The Second World War brought the banana trade to a halt - boats were requisitioned
for the war effort and shipping was disrupted, causing great hardship in the
region. In 1945 bananas returned again to Britain, shipped from Jamaica under
the control of the Ministry of Food. The Moyne Commission published its pre-war
findings on the dreadful conditions in Britain's West Indian colonies. It
recommended financial support for small-scale banana production, particularly
in the Windward Islands. On 6 December 1950 a ship arrived at Liverpool from
Sierra Leone with a cargo of bananas of which 78,000 were too ripe; 3,000
dock workers were asked to eat all they could and got through 37,000. The
British taste for bananas had survived the war.
In 1952 the British Government 're-privatized' the banana industry. Imports
paid for in US dollars - which, in bankrupt Britain, were extremely scarce
- required a licence. In 1954 Geest, a company owned by Dutch brothers based
in Britain, signed a ten-year contract with all the growers' associations
operating in the Windward Islands. In 1958 the Windward Islands Banana Growers'
Association (WINBAN) based in St Lucia was formed. By 1959 banana imports
to Britain had for the first time surpassed the pre-war high. Between 1964
and 1966 a mini Banana War broke out between Geest and Fyffes, who eventually
agreed to split the British market between them. In 1969 Fyffes unilaterally
broke its contract with Jamaica, importing low-cost fruit from Côte d'Ivoire
and Surinam instead.

UFCO launched a 'Miss Chiquita' (pictured right) advertising campaign in the
US in 1944. Technical changes were also made to the production process. In
1961 bananas were pre-cut and placed in boxes instead of bunches, to protect
against bruising. Following a period of unrest on its plantations, in 1954
the company orchestrated a coup against the Government of Guatemala. After
an anti-trust suit in 1958, UFCO was slowly broken up into the 'Big Three'
banana companies. Between them, they increased their domination of the European
market, by now the world's largest importer. All three were subsequently absorbed
into a succession of multinational conglomerates.

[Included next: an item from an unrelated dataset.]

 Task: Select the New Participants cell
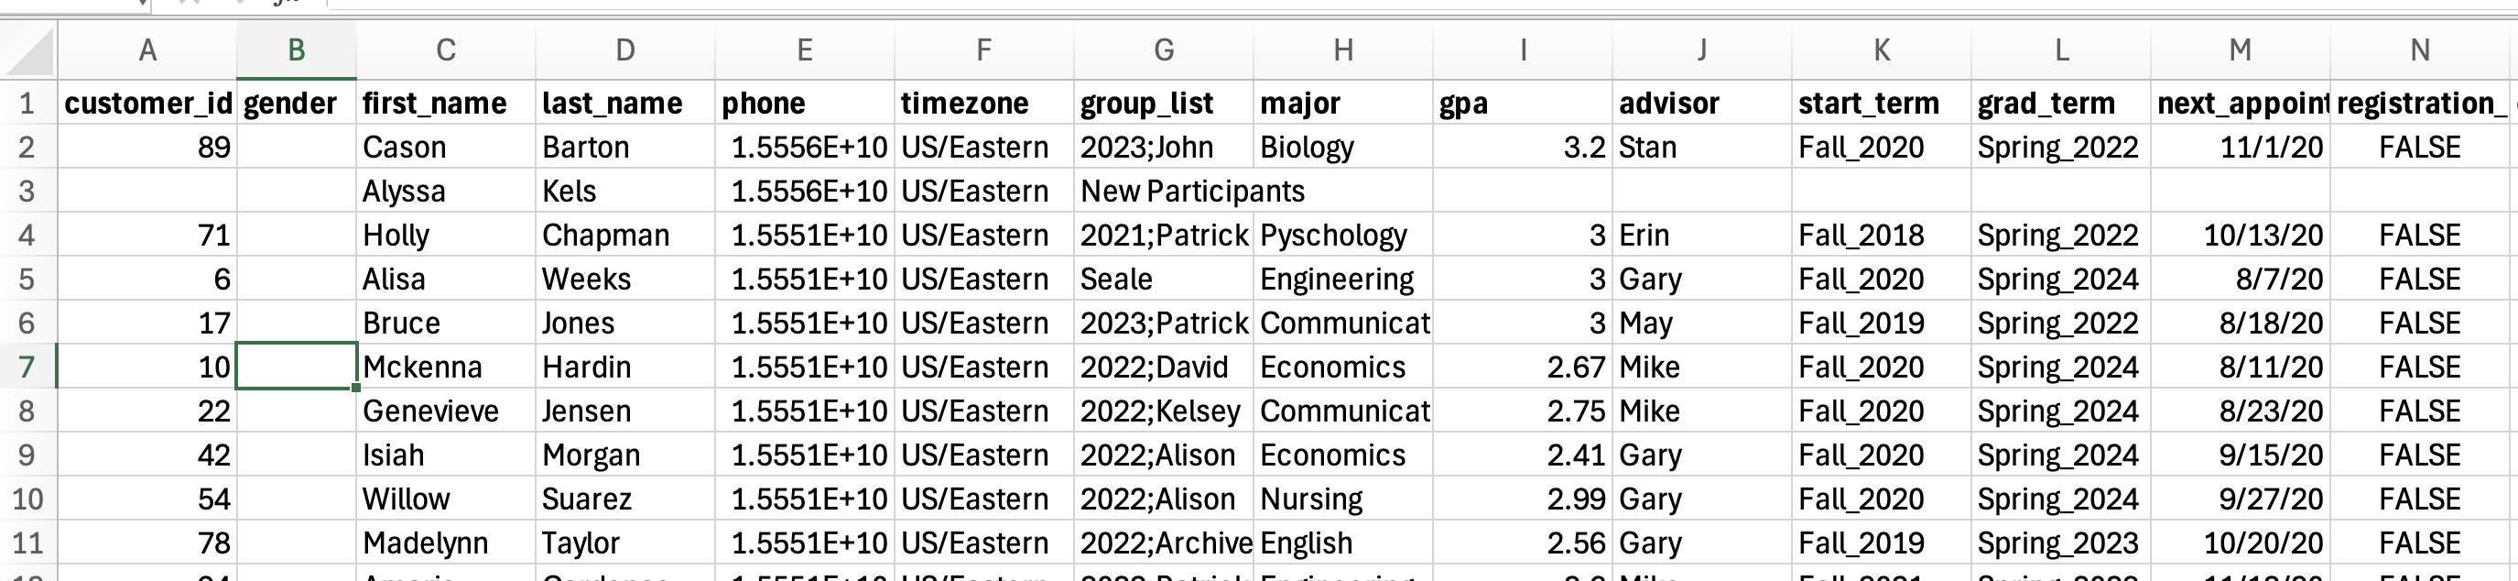[1192, 191]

The Windward Islands faced two major setbacks in 1973; the oil crisis which
increased the cost of shipping and chemical inputs, and the accession of Britain
to the European Economic Community. Here it joined France, whose 'Overseas
Departments' in Martinique and Guadeloupe were guaranteed two-thirds of the
French banana market. Britain negotiated a 20-per-cent tariff on 'dollar'
bananas. Then, in 1975, the first Lomé Convention guaranteed 42 former colonies
in Africa, the Caribbean and Pacific ('ACP') trading terms on a par with the
best of the preceding years. From the late 1970s to the early 1990s a 'banana
boom' swept the Windward Islands.
In 1992 the Single European Market and European Union (EU) were designed to
remove internal trade barriers. A single new banana 'regime' imposed tariffs
and quotas for each exporting country, overall quotas for 'dollar' bananas
and 'traditional' or ACP countries, plus additional tradable licenses. Chiquita
decided to oppose the new EU regime altogether at the World Trade Organization
(WTO) after it was established in 1995. On three separate occasions the WTO
has found against the EU regime. In early 1999 Chiquita persuaded the US Government
to impose punitive import tariffs on EU imports. The latest skirmish in the
Banana War continues, with another adjudication from the WTO expected in November.

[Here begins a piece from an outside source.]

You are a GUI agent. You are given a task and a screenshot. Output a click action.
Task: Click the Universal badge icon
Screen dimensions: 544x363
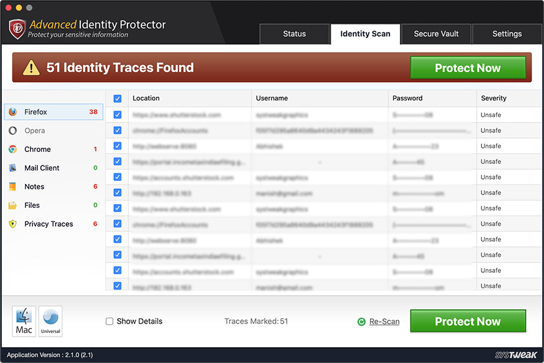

During the 1990s, however, an increasingly effective international network
of trade unions, campaigns, organic and fair-trade producers has joined the
fray to change the rules of engagement.
Sources: Stephen Schlesinger and Stephen Kinzer, Bitter Fruit, Sinclair Browne, London, 1982; Lawrence S Grossman, The Political Ecology of Bananas, University of North Carolina Press, Chapel Hill and London, 1998; Green Gold, Latin America Bureau, London, 1987.